Quais são os maiores desafios no campo da educação nacional?
Não tem bala de prata, mas tem algumas variáveis que as pequisas mostram que são as chamadas condições necessárias. A principal delas é recursos humanos: professores e diretores. Ter uma profissão docente forte, diretores escolares bem preparados, com perfil, é absolutamente central para ter bons resultados. Outro ponto é formar melhor os professores, mais material pedagógico, estruturar o processo de seleção de desenvolvimento profissional, politica de valorização, remuneração. O segundo problema nessa agenda é a formação inicial de professores. O Brasil não prepara os professores para exercício da docência. Essa é uma agenda de governo federal porque é fundamentalmente de ensino superior. Se a gente não tocar nessa agenda nos próximos anos, vai ser muito difícil elevar esse teto. Outro fator são investimentos em diversas áreas para atender a primeira infância. Essa é uma agenda multisetorial que contempla a educação na pré-escola. A gente não investe, tem algumas políticas pouco integradas. Alguns estados começaram a fazer isso, mas como é uma agenda municipal com assistência social, saúde na primeira infância e educação infantil tem relação com o município. Como o município tem políticas muito frágeis de um modo geral para a primeira infância, daí a importância de um governo federal e do estado para ajudar.
O senhor pontuou sobre a importância da boa gestão das redes de ensino como um fator importante. Que tipo de atenção esta pauta precisa?

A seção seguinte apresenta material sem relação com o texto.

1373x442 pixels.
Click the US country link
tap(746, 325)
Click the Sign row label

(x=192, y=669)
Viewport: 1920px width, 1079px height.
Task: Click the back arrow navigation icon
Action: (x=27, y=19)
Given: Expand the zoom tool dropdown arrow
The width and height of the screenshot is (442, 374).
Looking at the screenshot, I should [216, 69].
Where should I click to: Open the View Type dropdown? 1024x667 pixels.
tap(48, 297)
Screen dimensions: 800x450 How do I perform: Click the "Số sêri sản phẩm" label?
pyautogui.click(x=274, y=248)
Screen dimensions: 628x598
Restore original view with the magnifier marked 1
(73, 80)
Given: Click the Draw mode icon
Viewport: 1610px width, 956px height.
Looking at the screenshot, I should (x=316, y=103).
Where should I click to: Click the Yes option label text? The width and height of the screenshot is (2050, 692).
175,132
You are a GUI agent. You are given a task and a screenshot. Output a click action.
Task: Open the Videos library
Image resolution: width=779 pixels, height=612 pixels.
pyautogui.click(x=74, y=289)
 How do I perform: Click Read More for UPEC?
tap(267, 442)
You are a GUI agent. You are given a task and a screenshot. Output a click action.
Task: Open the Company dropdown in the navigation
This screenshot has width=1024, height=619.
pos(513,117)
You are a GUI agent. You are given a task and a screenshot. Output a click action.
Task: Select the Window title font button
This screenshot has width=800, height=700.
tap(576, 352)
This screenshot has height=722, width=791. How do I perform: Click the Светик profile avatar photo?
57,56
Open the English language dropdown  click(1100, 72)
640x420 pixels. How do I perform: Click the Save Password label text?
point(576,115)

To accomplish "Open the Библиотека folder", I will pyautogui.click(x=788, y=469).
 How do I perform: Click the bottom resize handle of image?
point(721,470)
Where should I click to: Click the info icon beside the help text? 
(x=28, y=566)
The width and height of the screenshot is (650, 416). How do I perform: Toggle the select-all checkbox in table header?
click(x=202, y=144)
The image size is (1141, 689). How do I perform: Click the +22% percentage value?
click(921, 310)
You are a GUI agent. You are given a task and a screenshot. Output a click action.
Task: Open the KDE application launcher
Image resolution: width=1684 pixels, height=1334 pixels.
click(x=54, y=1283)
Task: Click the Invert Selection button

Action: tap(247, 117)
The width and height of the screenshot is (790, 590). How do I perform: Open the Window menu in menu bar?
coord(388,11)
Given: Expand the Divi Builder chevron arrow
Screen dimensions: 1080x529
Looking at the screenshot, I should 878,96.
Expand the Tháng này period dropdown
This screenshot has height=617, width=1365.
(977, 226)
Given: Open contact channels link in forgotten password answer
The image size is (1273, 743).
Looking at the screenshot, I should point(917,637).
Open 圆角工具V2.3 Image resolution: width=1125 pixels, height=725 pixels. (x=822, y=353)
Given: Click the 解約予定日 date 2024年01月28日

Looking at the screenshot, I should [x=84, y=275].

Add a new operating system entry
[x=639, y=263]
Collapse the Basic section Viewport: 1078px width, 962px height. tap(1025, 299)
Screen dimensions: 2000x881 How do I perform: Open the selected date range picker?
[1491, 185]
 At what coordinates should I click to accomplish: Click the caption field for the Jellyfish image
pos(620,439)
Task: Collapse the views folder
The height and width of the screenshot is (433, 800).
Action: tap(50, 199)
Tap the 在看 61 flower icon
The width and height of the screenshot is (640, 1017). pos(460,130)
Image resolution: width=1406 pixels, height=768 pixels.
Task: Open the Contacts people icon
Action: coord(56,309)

Outro desafio é a qualidade de gestão das redes. O Brasil tem um problema histórico, mas não é um enorme gargalo para gente conseguir avançar que é a questão do financiamento. O descaso histórico do financiamento que é vergonhosos. Se olhar 1970, se a gente fala dos países mais desenvolvidos, estão há 50 anos investindo 5% do PIB. O Brasil em 1970 investia 1,5%. Aí a gente consegue entender porque 50% das crianças em 1970 não estava nem na escola. Muitos desses são os pais ou avós de crianças que estão na escola hoje. Nos anos 2000 teve aumento significativo do investimento per capita e você começa a resolver o problema do financiamento crítico. No novo Fundeb a gente trabalhou fortemente para mudar as regras para dar mais dinheiro para os municípios mais pobres. Em quatro cinco anos você vai eliminar o financiamento crítico. É uma faixa de investimento onde é impossível ter resultado.